[Records excerpted from a collection]
++++

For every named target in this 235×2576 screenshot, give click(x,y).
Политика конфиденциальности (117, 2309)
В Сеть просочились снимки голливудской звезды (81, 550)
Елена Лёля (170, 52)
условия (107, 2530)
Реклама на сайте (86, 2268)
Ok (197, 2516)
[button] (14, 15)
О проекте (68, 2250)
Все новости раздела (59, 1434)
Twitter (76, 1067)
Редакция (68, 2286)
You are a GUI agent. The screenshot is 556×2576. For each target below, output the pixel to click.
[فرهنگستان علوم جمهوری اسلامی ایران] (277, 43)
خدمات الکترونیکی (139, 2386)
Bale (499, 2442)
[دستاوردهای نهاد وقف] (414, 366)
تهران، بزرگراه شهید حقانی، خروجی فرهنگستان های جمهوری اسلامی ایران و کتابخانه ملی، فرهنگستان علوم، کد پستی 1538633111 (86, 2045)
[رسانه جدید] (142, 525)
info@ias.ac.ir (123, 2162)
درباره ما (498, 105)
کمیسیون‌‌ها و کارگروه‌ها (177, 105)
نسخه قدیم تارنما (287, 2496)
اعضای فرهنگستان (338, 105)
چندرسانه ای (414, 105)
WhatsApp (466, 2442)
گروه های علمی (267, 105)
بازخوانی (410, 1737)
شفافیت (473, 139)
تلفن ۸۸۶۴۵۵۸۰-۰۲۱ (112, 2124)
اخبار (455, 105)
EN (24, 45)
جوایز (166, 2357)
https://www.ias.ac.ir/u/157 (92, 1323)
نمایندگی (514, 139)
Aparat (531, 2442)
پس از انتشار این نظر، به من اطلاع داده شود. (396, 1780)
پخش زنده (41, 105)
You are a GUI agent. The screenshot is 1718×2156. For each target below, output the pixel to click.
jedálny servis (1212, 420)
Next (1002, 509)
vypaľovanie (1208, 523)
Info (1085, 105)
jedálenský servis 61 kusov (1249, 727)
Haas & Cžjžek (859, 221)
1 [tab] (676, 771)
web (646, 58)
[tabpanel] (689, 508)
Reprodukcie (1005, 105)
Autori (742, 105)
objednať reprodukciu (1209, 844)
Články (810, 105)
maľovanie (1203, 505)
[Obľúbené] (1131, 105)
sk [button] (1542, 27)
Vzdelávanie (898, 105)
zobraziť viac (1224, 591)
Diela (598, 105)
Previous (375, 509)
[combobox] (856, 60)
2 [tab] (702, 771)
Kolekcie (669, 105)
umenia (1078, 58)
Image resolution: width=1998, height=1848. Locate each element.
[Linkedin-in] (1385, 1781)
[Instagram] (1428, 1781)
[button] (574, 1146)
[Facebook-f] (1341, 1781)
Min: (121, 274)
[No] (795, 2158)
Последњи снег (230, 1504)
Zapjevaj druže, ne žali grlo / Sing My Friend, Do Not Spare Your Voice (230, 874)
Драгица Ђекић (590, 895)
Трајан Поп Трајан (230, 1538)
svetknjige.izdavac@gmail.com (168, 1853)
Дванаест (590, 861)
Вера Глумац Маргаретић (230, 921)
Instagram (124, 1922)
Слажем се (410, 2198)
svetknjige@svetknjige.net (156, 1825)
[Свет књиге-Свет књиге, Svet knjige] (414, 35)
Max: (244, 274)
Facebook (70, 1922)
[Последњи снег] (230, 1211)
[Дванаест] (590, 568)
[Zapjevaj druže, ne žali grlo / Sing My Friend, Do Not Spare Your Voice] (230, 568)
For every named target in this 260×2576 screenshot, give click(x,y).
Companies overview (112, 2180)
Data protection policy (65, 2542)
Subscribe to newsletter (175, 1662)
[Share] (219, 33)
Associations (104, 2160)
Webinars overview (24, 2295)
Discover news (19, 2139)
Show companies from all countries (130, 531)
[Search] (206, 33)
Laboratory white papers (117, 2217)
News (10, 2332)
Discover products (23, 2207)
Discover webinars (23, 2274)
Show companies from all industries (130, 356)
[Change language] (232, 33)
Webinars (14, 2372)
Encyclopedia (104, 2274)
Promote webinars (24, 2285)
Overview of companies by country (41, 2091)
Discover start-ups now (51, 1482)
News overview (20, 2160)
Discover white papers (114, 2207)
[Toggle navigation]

++++

**PROBLEM TO WORK ON**
Go through the lines above and copy any that contain "papers".

**ANSWER TO THIS PROBLEM**
Laboratory white papers (117, 2217)
Discover white papers (114, 2207)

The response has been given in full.